In India, communists are meeting to decide whether they will withdraw crucial support from the Congress-led coalition government if it presses ahead with a civilian nuclear agreement with the United States. Anjana Pasricha reports from New Delhi that there are fears the dispute could threaten the government.
Senior leaders of the Communist Party of India (Marxist), or CPI(M) began a two-day meeting in New Delhi Wednesday. It comes days after they delivered an ultimatum to the Congress-led government, saying: stall a civilian nuclear deal recently negotiated with the United States, or face "serious consequences."
The deal would give India access to long-denied nuclear technology to build nuclear power plants in the energy-starved country. It has yet to be approved by the U.S. Congress.
India's leftist parties object strongly to the accord. They say it undermines the country's sovereignty and its right to conduct nuclear tests. They insist the government stall negotiations, scheduled with the International Atomic Energy Agency and others, until their objections are met.

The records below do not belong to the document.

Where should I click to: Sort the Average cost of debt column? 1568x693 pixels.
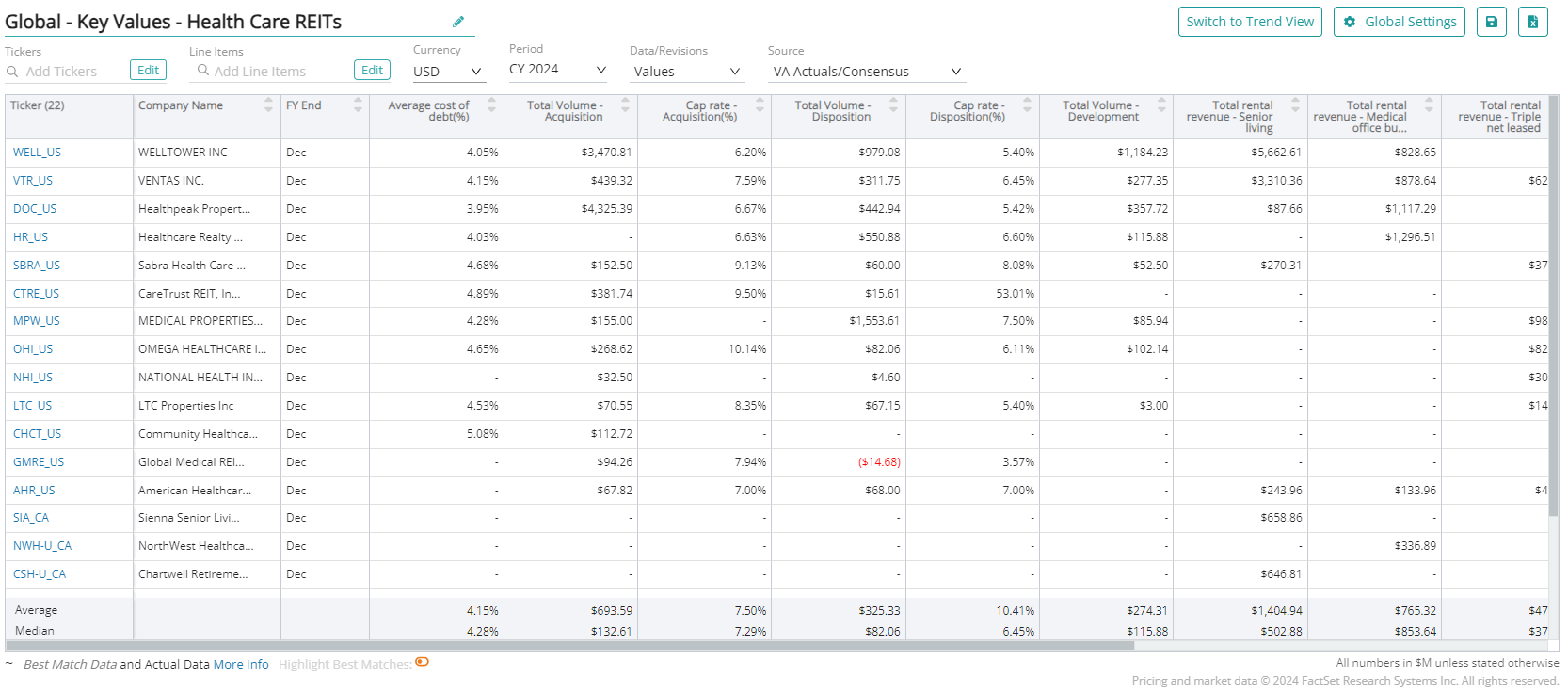click(x=491, y=105)
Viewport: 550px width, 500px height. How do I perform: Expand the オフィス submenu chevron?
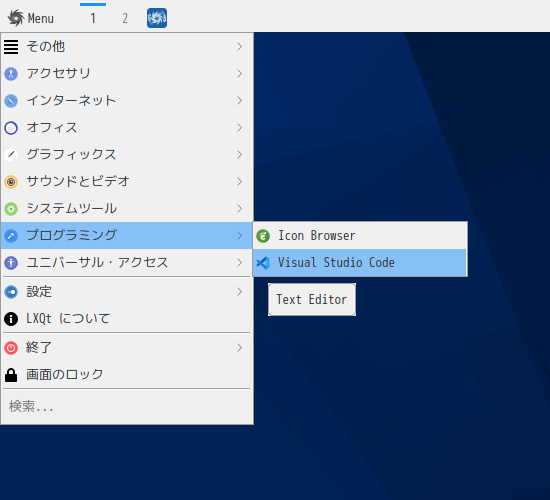(x=240, y=127)
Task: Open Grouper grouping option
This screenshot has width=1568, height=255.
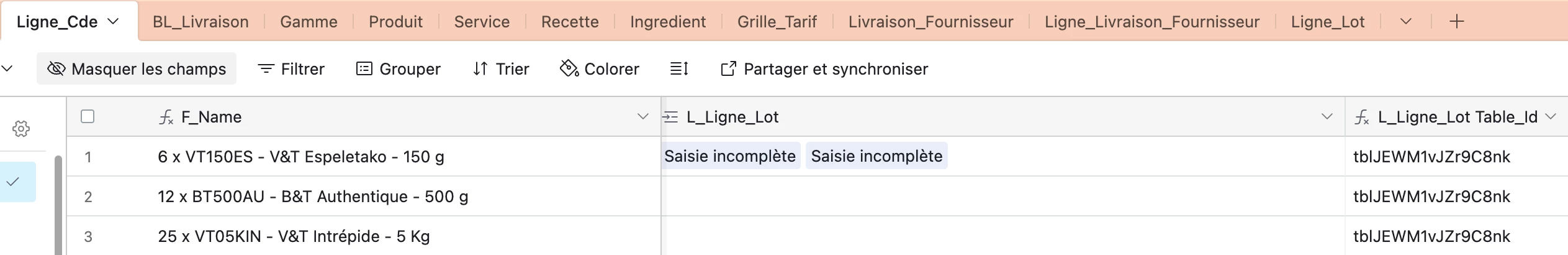Action: (399, 68)
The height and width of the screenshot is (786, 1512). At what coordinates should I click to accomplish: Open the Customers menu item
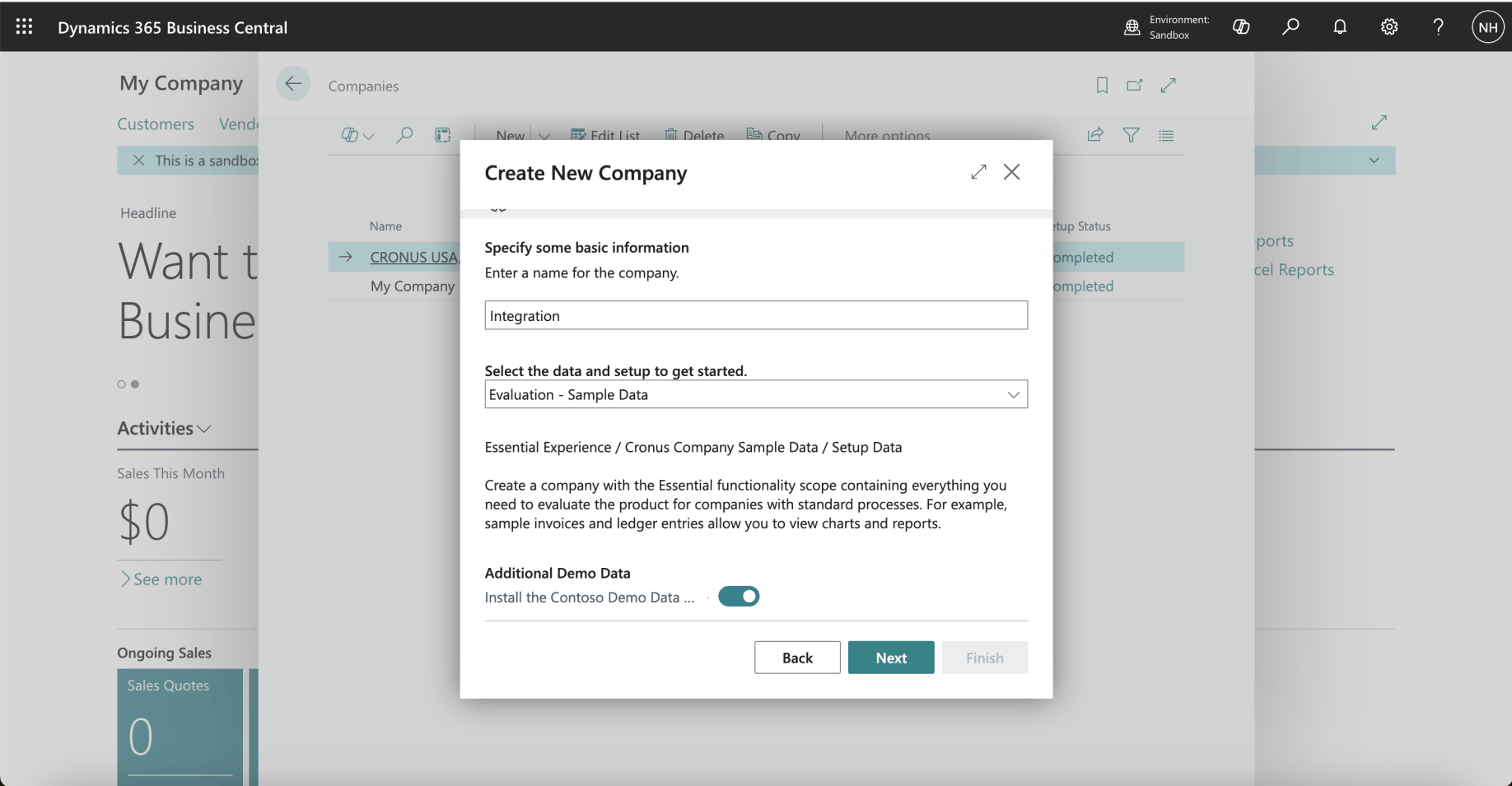(156, 124)
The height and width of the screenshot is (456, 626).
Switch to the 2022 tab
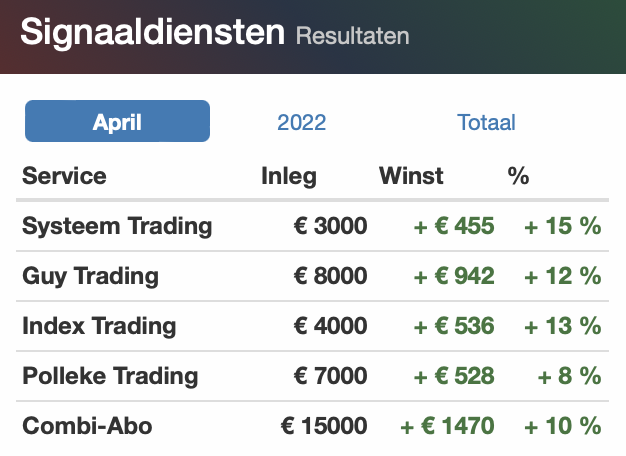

The CPI(M) is trying to agree on a strategy toward the government if it presses ahead with the accord. Withdrawal of support from the government is one option under consideration.
Independent political analyst, Prem Shankar Jha, says the communists will back down from their tough posture if they are offered a compromise - but he sees no signs of this.
"They (left parties) are looking for a face-saver to be offered to them by the Congress, and there is to my mind no real sign so far that the Congress is intending to give them the face-saver," he said. "They have said everything they can in parliament over and over again. They have stuck to what they have said."
Indeed Prime Minister Manmohan Singh has indicated he has no intentions of backing out of the deal.
He says his government remains committed to developing a nuclear energy capability to meet the needs of a rapidly growing economy. He urges political parties to appreciate the need to pursue a sound energy security strategy.
But leftist parties insist the nuclear deal will bring India into a strategic partnership with the United States - something they do not want to endorse.
A bloc of four leftist parties, of which the CPI (M) is the largest, has 60 lawmakers in parliament. They have not joined the Congress-led coalition government, but shore it up from outside. Without their support, it could stay in office as a minority government or may have to face early elections. The Congress-led coalition came to power in 2004.